On the occasion of the new Hebrew year, I thought I’d make this entry a bit lighter than usual and present blessings for the new year in the spirit of NLP, spiced up with some advice, so here goes:
When setting the goals for extraction results, try to find the optimal balance between recall and precision. Remember: Aiming high is good, just make sure there’s an easy way down!
Do not attempt to debug a rulebook for more than 24 hours straight. We’ve been there. We’ve done that. If you think you’re stuck now, you still haven’t seen nada!
Remember the chain of language processing from last entry? First comes The HTML converter – it hands down the info to CARE, which does all the hard work and in turn passes the parsed relations to the Post Processor so that it can rest on its laurels
Perfect “Anaphora Resolution” is a myth.

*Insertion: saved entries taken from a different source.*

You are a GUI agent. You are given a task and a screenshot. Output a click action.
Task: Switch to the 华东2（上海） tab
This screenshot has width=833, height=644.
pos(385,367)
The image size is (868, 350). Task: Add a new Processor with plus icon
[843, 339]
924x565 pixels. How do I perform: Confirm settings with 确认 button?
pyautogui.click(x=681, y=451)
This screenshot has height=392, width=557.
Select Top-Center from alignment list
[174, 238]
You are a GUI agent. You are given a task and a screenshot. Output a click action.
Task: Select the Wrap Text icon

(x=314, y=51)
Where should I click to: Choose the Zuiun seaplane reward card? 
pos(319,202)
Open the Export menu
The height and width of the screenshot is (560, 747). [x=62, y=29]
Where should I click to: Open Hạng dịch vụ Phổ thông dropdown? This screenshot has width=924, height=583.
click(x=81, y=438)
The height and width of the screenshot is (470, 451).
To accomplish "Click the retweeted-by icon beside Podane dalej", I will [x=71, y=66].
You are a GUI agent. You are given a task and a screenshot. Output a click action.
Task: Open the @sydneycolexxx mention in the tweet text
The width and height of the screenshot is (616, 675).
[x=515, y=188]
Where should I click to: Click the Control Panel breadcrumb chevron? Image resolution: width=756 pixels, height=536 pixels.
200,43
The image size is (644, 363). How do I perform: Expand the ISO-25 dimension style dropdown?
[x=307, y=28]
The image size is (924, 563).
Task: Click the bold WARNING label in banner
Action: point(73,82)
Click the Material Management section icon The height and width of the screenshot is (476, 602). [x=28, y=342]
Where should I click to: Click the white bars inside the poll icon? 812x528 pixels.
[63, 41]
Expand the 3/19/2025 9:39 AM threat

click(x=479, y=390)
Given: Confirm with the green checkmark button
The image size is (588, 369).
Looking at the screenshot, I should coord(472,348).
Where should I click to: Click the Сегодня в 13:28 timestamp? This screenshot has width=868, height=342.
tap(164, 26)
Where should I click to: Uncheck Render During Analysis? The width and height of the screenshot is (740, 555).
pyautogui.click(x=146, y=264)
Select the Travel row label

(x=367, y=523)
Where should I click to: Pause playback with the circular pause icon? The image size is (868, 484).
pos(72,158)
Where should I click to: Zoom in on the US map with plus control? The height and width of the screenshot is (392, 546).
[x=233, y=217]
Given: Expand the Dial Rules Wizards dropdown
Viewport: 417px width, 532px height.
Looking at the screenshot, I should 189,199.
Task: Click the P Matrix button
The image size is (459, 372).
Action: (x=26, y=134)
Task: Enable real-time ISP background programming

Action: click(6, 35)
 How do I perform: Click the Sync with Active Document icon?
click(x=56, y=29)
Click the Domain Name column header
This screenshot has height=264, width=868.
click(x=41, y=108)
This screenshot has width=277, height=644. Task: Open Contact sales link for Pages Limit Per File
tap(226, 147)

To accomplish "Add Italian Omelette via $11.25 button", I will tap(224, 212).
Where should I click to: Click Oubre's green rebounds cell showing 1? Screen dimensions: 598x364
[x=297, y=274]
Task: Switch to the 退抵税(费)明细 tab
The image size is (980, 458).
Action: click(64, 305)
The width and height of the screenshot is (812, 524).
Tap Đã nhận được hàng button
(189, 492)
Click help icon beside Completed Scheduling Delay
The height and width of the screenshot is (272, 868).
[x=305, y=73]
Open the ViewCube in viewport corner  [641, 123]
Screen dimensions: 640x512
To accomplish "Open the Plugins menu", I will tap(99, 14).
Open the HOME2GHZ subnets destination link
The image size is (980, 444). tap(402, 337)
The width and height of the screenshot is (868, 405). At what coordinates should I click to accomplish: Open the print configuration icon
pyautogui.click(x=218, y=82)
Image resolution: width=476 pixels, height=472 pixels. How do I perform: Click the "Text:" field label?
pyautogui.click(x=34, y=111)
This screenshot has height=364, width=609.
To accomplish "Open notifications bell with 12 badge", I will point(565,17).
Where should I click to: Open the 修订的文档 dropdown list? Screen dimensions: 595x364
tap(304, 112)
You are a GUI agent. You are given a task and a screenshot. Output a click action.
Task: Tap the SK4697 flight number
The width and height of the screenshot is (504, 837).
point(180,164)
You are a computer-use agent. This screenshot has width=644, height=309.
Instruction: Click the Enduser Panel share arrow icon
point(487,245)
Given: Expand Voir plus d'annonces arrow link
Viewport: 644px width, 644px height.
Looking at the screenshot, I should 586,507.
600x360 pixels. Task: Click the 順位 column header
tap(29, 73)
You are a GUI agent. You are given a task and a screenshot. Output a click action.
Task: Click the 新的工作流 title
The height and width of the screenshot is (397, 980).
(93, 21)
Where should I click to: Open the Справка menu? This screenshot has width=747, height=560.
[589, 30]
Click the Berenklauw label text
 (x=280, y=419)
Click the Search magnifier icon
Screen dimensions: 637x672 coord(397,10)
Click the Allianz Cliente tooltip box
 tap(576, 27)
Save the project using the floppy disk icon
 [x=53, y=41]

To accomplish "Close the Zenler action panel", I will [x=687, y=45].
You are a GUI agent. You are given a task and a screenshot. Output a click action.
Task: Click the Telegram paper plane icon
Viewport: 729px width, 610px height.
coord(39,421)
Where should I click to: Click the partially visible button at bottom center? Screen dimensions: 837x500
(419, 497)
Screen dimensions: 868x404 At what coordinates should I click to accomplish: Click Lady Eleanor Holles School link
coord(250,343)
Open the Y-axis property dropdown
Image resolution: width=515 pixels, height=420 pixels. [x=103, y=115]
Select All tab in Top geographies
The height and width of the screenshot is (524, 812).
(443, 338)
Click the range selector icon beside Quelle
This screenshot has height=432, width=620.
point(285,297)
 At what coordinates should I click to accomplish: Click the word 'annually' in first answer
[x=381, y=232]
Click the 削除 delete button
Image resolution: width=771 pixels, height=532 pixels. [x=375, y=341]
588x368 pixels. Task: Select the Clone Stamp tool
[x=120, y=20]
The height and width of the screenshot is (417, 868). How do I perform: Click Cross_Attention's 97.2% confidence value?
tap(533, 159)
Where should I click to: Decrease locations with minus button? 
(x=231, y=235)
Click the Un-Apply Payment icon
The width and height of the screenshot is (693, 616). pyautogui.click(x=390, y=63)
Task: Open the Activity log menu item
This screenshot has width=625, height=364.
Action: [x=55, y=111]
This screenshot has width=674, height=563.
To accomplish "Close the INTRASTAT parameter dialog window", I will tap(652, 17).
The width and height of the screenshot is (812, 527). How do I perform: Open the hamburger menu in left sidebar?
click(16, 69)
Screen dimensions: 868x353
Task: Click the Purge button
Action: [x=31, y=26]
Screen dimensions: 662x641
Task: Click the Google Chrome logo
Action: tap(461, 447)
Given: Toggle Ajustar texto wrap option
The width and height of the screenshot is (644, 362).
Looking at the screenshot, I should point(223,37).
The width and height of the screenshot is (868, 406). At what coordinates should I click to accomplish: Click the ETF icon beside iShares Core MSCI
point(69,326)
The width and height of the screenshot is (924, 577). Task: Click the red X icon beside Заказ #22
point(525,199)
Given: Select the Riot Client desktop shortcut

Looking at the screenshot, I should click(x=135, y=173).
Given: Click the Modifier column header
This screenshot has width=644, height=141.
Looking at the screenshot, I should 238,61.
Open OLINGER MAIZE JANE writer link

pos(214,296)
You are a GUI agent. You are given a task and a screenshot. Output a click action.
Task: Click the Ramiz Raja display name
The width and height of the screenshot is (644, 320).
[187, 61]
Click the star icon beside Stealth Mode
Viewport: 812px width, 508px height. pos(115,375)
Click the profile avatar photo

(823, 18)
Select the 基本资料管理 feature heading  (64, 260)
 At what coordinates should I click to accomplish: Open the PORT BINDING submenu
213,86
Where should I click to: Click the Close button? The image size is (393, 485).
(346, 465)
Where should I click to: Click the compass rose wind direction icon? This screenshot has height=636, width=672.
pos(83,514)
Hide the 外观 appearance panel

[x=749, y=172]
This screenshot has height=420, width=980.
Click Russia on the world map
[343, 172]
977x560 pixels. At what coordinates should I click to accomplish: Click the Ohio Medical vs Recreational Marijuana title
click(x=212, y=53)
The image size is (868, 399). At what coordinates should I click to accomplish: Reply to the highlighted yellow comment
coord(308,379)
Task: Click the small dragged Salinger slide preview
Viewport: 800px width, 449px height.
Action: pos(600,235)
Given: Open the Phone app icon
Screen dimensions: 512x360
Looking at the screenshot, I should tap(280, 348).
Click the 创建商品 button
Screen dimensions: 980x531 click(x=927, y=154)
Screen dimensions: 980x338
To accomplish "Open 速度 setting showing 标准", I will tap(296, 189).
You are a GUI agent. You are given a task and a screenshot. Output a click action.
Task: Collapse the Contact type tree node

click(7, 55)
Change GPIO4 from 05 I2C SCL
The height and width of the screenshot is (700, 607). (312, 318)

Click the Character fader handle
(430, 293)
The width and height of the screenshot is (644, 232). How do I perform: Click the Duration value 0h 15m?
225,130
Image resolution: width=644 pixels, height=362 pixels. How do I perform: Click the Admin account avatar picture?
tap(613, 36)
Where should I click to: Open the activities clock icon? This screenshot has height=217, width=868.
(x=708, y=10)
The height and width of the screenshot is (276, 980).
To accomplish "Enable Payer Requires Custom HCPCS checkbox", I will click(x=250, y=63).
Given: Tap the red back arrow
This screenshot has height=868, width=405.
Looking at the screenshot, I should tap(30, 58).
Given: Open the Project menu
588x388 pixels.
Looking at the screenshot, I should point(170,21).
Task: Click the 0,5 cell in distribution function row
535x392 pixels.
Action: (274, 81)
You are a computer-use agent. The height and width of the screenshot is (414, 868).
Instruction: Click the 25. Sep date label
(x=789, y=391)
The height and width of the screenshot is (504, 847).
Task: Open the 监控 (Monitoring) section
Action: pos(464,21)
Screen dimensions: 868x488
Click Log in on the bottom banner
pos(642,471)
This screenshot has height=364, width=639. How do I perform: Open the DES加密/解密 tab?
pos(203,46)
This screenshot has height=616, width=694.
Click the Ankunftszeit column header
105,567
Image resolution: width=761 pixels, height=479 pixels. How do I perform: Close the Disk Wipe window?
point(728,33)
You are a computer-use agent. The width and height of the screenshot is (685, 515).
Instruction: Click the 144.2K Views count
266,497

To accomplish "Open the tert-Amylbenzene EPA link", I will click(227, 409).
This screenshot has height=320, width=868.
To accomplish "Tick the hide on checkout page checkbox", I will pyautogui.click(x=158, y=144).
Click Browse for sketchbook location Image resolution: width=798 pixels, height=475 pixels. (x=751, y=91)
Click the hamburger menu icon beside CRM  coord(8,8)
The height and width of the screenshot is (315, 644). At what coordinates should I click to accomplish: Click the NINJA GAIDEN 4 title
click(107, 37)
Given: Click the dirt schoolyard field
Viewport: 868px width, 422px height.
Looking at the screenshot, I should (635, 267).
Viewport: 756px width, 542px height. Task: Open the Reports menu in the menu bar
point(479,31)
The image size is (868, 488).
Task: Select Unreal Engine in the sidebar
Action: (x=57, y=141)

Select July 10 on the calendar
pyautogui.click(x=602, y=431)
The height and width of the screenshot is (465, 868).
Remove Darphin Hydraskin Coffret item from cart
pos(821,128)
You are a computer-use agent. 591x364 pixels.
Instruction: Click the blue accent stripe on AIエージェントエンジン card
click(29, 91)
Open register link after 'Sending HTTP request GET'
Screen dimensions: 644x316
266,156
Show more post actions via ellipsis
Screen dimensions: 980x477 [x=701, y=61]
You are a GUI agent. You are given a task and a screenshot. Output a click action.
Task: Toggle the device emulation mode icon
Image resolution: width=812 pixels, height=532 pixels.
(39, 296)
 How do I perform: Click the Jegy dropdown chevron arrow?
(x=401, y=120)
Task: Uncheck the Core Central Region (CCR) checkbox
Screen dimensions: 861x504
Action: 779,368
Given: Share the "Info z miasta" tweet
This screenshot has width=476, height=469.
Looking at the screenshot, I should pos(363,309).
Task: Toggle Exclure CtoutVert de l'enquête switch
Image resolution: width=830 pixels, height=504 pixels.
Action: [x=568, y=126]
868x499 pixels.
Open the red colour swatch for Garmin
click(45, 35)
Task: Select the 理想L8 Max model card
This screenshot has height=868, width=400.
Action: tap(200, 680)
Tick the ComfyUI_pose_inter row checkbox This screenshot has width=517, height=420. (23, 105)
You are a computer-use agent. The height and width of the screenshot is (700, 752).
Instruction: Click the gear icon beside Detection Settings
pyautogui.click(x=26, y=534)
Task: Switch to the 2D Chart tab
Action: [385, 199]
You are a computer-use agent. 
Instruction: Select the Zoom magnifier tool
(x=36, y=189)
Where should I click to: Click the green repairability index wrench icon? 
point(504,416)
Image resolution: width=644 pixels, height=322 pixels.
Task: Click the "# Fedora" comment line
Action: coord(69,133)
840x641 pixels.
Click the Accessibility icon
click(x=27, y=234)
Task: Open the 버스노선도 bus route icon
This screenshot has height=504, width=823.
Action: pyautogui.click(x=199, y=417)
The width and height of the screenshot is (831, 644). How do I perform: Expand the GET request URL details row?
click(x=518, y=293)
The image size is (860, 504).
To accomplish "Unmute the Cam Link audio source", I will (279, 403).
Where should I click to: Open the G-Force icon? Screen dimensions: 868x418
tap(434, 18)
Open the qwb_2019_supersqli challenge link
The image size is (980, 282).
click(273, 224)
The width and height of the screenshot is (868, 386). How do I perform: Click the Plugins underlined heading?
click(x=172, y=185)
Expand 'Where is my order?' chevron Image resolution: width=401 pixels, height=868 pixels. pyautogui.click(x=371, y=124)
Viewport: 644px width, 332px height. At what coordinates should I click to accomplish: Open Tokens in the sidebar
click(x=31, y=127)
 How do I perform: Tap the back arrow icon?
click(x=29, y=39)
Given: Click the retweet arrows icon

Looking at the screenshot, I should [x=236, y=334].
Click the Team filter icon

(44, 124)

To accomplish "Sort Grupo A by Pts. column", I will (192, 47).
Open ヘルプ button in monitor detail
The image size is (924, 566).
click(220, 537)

You can try. For a while, you may even believe you’ve done it. Our prediction: In the end the bubble will burst. Or you’ll go crazy trying to solve all the problems. Or both.
Make sure that all the crucial information that comes in as input, goes out as output
Remember the engineer that didn’t take our advice and corrected extraction rules through the night?
Just like life itself, retrieving the ultimate extractions for a given relation may be an extremely tedious and laborious task. Lighten up, add some spice. Make fun of yourself!
Do everything you do with love and CARE!
But remember that if you’re not enjoying it, you’re probably not doing it right!
Here from Cambridge, MA, wishing you all a wonderful year full of wonderful experiences, CARE-ing, happiness and love!